Direct whole-genome sequencing of Mycobacterium tuberculosis from clinical specimens will be a major breakthrough in tuberculosis diagnosis and control. To date, direct whole-genome sequencing has never been used in genomic epidemiology, and its accuracy in transmission inference remains unknown. We investigated the technical challenges imposed by direct whole-genome sequencing, and used it to infer transmission clusters and predict drug resistance.

Methods

Using an optimised workflow, we did direct whole-genome sequencing for 37 clinical specimens from 23 tuberculosis patients.
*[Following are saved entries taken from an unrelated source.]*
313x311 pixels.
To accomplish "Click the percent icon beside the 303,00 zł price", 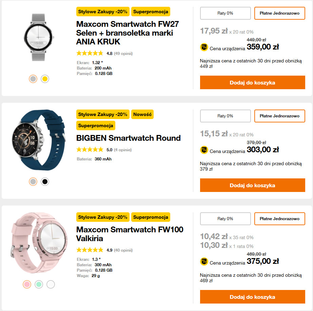I will click(204, 150).
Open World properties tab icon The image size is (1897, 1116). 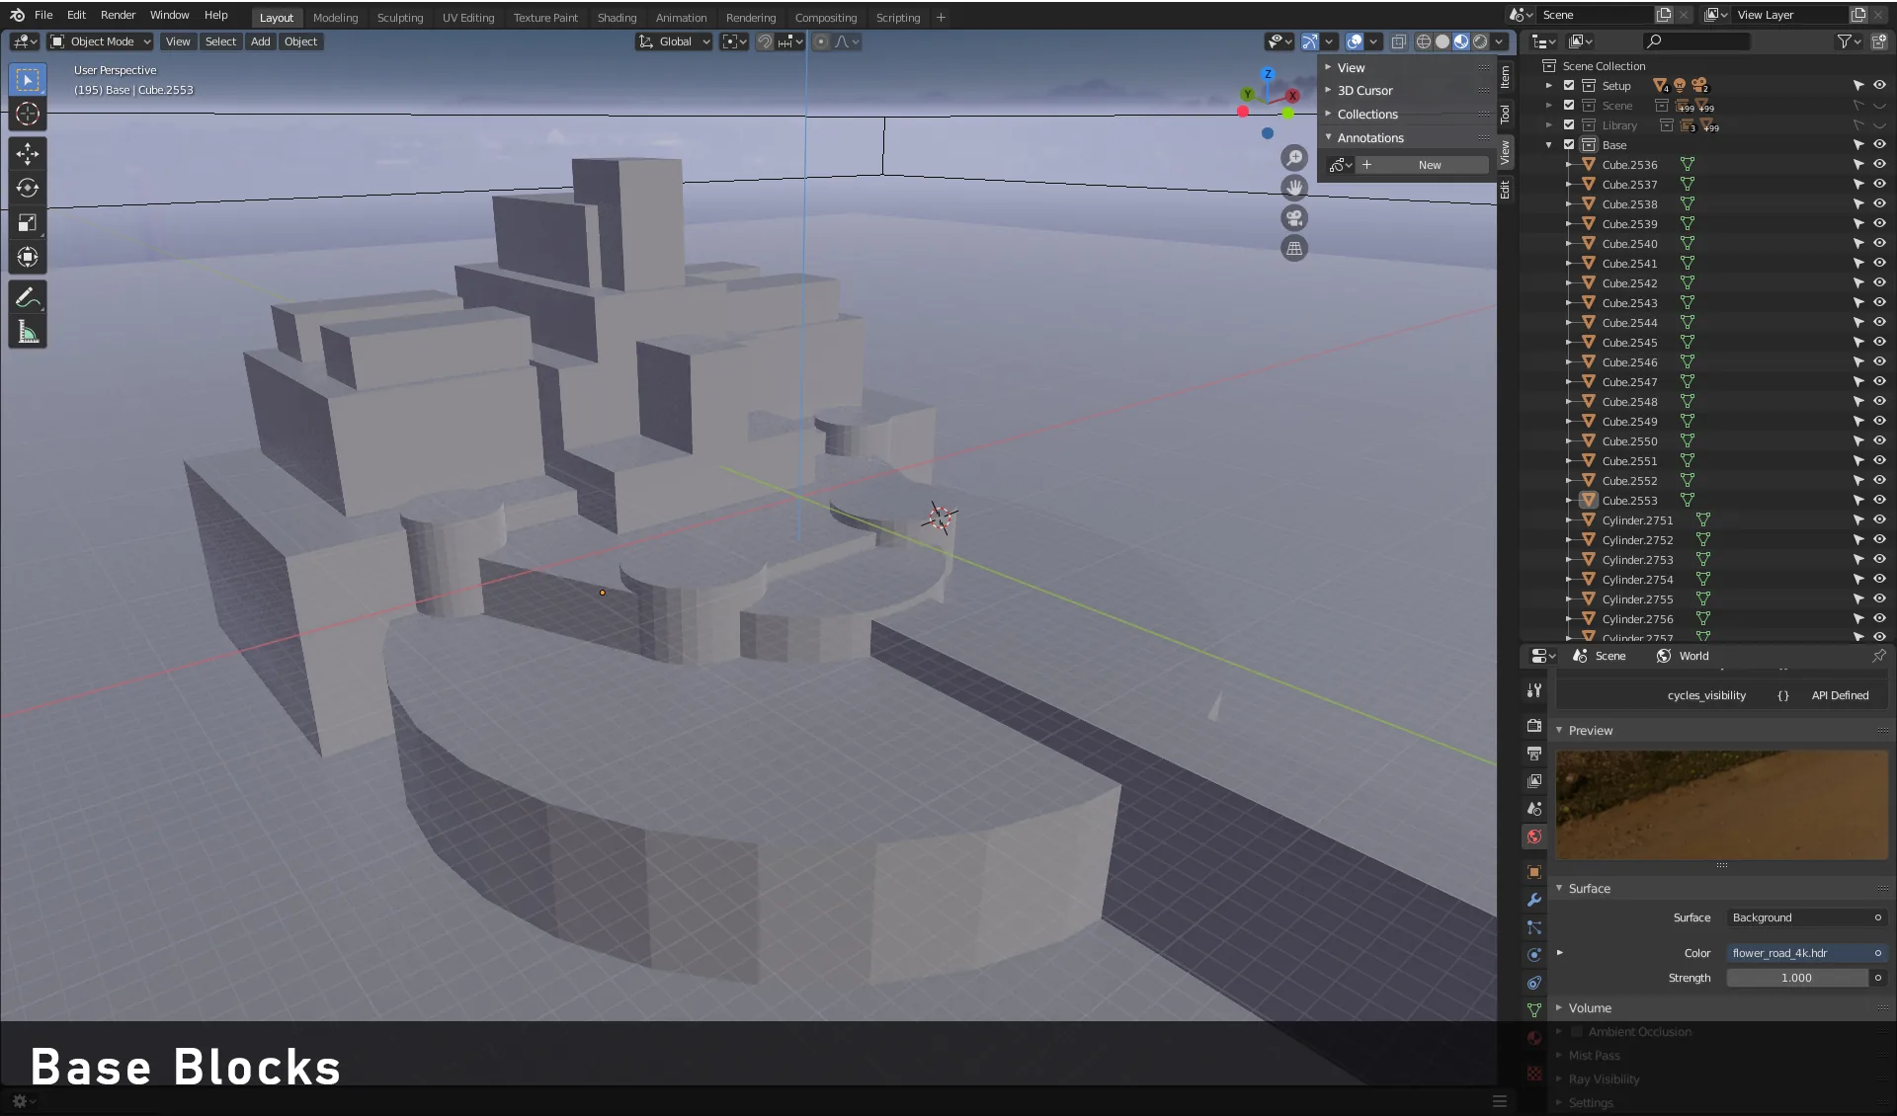(1533, 837)
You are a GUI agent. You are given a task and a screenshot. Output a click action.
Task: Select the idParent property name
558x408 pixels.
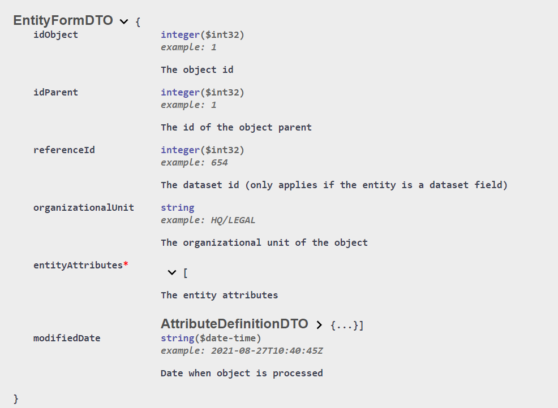(55, 92)
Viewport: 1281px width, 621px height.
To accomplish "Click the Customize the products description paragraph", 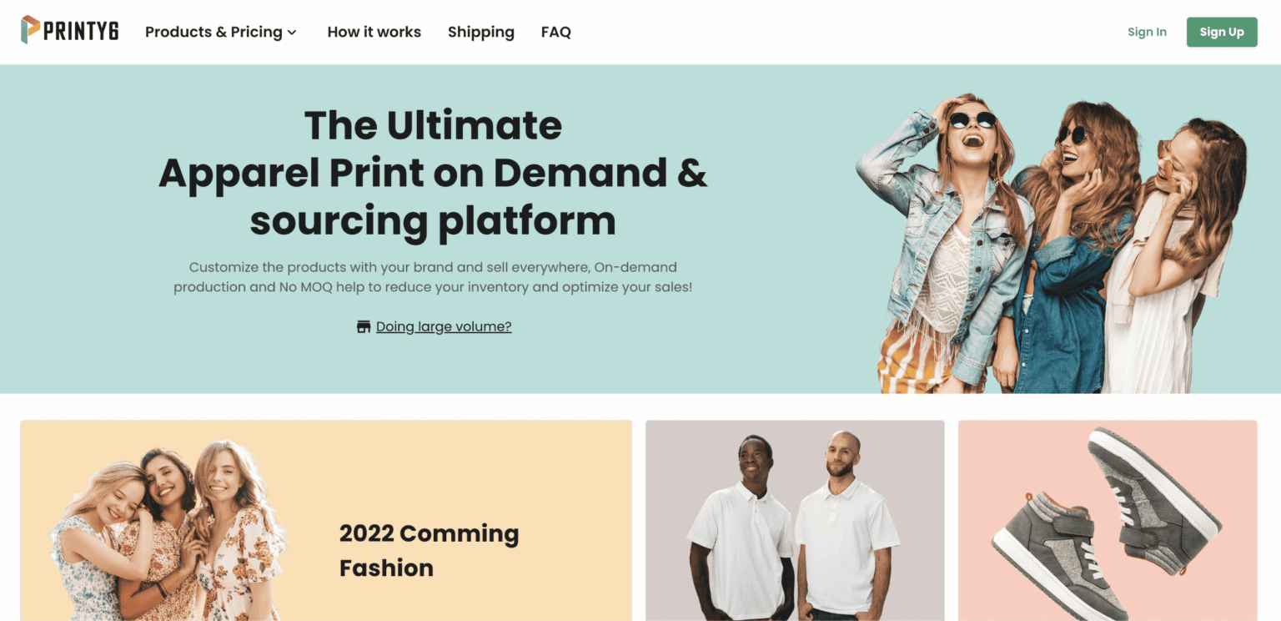I will coord(433,277).
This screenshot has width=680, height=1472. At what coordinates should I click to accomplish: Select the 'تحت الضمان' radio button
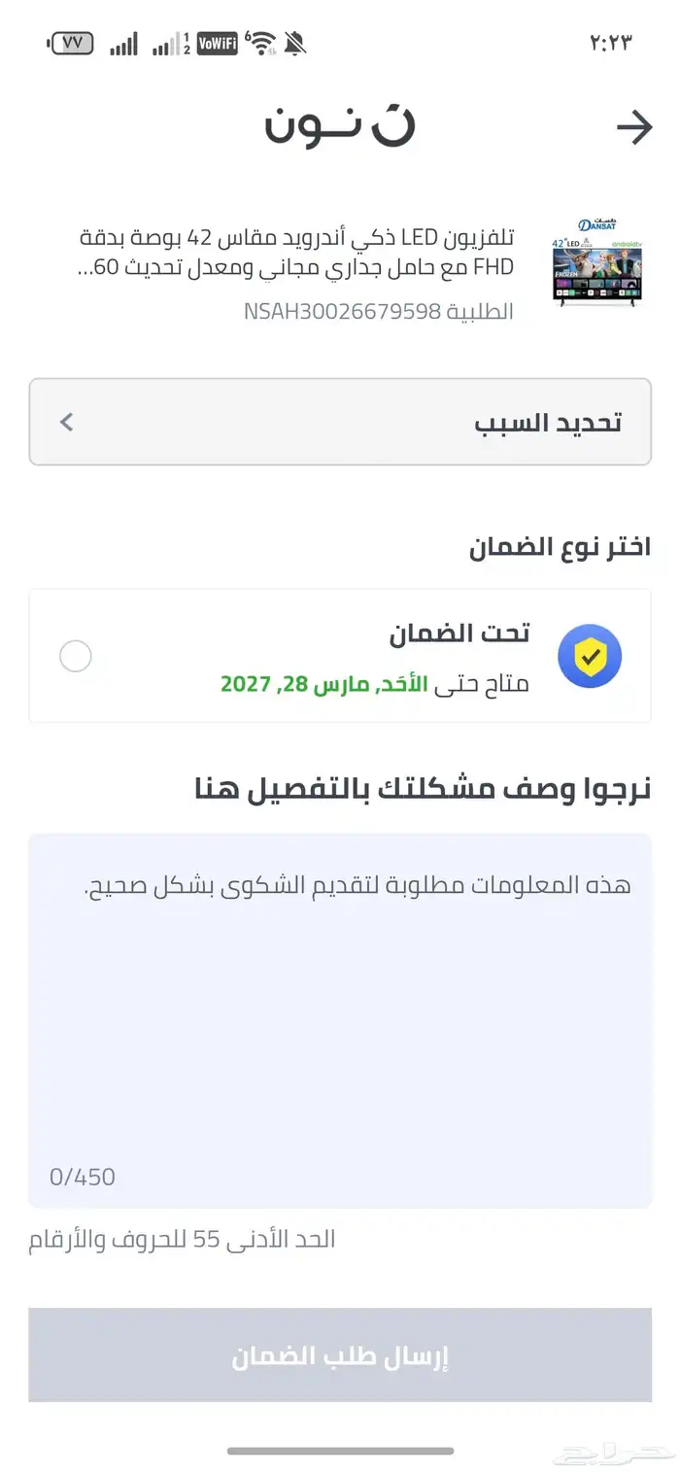click(x=76, y=657)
Nine sputum samples from nine patients who were infected with different non-tuberculous mycobacteria and culture-negative for tuberculosis were used as controls in the qPCR assays and pre-sequencing runs. Additionally, 780 clinical isolates in the region of Comunidad Valenciana (Spain) were whole-genome sequenced between Jan 1, 2014, and Dec 31, 2016. We analysed the genomic variants to build a tuberculosis transmission network for the region, including the clinical specimens, and to predict drug susceptibility profiles.

Findings

After sequencing 37 clinical specimens, 28 specimens (22 [85%] of 26 smear-positive and six [55%] of 11 smear-negative) met the quality criteria for downstream analysis. All 28 clinical specimens clustered with their matching culture isolates, with a median distance of 0 single nucleotide polymorphisms. Of the 28 clinical specimens, 16 (57%) were accurately assigned to ten transmission clusters in the region, and 12 (43%) were unique cases. Transmission inferences and drug-susceptibility predictions from direct whole-genome sequencing data were concordant with sequences from corresponding cultures and phenotypic drug-susceptibility testing. Complete genomic analysis, within a week of specimen receipt, cost €217 per sample (excluding personnel costs).

Interpretation

Direct whole-genome sequencing could be used to accurately delineate transmission clusters of tuberculosis and conduct culture-independent surveillance. Compared with conventional approaches, direct whole-genome sequencing allows researchers to do real-time genomic epidemiology and drug resistance surveillance in settings where culture and drug susceptibility testing are not available.

Funding

European Research Council; Ministerio de Ciencia, Innovación y Universidades (Spanish Government).